Gr 6 Up– Makepeace is raised in a strict Puritanical environment by her single mother in 17th-century England at the brink of civil war. Right before her tragic death, the girl’s mother reveals information about her daughter’s parentage. In a quest to learn more about her ability to interact with spirits of the dead, Makepeace travels to Grizehayes, the home of the rich and sinister Fellmottes. There she befriends other Fellmotte illegitimate offspring, including one who becomes her best friend. The two constantly try to run away, but are always brought back because of their ability to be vessels for spirits.
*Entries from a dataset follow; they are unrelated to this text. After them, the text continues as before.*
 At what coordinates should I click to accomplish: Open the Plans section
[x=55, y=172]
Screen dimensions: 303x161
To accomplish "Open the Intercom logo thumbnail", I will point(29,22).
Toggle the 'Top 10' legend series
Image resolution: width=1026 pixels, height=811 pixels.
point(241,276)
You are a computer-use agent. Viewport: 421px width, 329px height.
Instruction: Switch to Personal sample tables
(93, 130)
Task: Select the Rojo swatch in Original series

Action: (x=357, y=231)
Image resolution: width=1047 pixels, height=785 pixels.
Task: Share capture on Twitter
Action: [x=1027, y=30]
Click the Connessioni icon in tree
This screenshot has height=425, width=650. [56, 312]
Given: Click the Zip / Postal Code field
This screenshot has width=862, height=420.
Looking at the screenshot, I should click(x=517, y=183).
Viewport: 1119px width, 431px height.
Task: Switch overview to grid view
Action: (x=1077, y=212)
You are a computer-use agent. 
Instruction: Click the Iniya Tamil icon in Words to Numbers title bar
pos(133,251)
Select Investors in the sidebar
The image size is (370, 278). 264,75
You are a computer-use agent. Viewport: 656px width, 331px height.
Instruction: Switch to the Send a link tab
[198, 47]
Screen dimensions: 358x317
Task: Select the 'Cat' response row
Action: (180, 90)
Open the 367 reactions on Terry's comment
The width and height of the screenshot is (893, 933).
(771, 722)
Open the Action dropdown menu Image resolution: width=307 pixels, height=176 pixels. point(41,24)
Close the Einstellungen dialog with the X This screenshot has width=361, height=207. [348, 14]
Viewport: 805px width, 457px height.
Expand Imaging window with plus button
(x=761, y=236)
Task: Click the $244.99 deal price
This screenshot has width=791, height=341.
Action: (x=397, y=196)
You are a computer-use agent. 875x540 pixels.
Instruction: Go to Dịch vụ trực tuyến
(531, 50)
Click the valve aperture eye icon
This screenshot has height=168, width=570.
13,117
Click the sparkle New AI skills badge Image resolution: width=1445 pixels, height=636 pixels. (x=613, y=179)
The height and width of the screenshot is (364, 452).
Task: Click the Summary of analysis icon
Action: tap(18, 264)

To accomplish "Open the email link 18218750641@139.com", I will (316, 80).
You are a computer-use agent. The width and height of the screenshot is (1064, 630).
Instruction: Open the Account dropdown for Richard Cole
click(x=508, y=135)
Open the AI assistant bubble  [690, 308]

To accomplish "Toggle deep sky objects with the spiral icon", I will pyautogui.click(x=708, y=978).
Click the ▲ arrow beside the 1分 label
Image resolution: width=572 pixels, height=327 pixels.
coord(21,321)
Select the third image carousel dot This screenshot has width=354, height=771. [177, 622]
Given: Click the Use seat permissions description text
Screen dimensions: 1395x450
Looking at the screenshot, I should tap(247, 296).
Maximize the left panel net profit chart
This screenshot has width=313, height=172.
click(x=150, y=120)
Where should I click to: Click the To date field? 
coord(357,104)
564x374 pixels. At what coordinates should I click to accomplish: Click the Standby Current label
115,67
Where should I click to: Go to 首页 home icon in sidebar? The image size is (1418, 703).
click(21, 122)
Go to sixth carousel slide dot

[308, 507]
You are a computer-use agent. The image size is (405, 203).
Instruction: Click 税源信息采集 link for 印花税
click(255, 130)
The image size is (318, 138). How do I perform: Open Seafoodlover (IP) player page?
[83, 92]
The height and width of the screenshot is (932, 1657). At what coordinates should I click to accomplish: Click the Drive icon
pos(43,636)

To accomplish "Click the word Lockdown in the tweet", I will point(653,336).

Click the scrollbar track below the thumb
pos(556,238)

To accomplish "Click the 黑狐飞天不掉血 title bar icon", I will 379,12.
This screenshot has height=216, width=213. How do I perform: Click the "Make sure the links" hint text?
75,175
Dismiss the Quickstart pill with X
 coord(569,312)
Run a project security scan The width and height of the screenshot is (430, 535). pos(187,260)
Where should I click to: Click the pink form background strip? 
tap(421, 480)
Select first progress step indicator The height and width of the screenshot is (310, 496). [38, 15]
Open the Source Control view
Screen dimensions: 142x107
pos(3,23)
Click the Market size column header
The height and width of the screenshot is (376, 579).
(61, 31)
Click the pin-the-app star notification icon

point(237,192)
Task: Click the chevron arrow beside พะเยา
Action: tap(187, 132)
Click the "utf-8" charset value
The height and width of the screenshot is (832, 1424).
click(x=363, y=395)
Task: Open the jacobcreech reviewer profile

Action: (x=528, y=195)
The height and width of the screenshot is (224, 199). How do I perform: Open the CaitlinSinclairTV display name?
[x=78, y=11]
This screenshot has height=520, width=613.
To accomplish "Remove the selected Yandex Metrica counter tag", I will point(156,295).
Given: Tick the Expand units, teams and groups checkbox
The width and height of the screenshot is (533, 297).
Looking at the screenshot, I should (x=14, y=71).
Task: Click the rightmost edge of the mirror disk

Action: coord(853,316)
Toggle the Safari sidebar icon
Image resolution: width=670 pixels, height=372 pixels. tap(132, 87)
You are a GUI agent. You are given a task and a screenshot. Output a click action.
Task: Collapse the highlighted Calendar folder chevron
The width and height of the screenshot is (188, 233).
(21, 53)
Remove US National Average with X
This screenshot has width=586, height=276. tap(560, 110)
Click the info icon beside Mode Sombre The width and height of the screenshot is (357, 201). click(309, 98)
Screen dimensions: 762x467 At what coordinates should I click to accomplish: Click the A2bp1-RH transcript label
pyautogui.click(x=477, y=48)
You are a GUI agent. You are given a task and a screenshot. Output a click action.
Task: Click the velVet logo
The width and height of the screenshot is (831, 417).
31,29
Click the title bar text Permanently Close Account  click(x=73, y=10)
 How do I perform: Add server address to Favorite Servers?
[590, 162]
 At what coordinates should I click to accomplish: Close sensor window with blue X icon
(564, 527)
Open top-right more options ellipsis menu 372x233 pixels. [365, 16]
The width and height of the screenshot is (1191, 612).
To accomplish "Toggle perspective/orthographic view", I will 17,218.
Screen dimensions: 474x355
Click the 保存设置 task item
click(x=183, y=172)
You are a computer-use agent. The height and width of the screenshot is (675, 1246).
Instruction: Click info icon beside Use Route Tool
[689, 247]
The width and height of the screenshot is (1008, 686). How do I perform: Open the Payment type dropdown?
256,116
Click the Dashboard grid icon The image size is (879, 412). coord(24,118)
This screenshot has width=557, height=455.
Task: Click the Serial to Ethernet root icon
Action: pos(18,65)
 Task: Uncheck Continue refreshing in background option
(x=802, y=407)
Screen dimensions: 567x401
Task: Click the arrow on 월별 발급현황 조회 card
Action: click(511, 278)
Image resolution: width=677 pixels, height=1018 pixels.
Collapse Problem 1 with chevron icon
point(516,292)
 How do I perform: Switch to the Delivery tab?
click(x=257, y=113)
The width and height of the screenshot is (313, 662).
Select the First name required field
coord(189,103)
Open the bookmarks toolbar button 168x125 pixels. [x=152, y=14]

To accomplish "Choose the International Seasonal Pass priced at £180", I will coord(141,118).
As the years pass, Makepeace is finally able to make her escape, but at a great expense. The sharp, intelligent protagonist is also keeping a secret of her own: she’s possessed by the ghost of a once-imprisoned bear, giving her preternatural abilities. The rich language, distinct and eerie world-building, and truly evil villains make this a layered, thought-provoking tale about power, friendship, survival, and love. Makepeace is caught between identities, religions, and loyalties. As she slips from one misadventure to another, meeting intriguing figures along the way, her fierceness and sheer will keep her alive and true to herself and those she protects. Hardinge continues to create multifaceted characters, well-researched historical settings, and laugh-out-loud dialogue that will enrapture strong readers of fantasy and complex historical fiction. VERDICT A book that only Hardinge could write; add this masterful and spooky historical fantasy to upper middle grade and YA shelves.–Shelley M. Diaz, School Library Journal

redstarPullman, Philip. The Book of Dust: La Belle Sauvage. 1. 464p. Knopf. Oct. 2017. Tr $$22.99. ISBN 9780375815300.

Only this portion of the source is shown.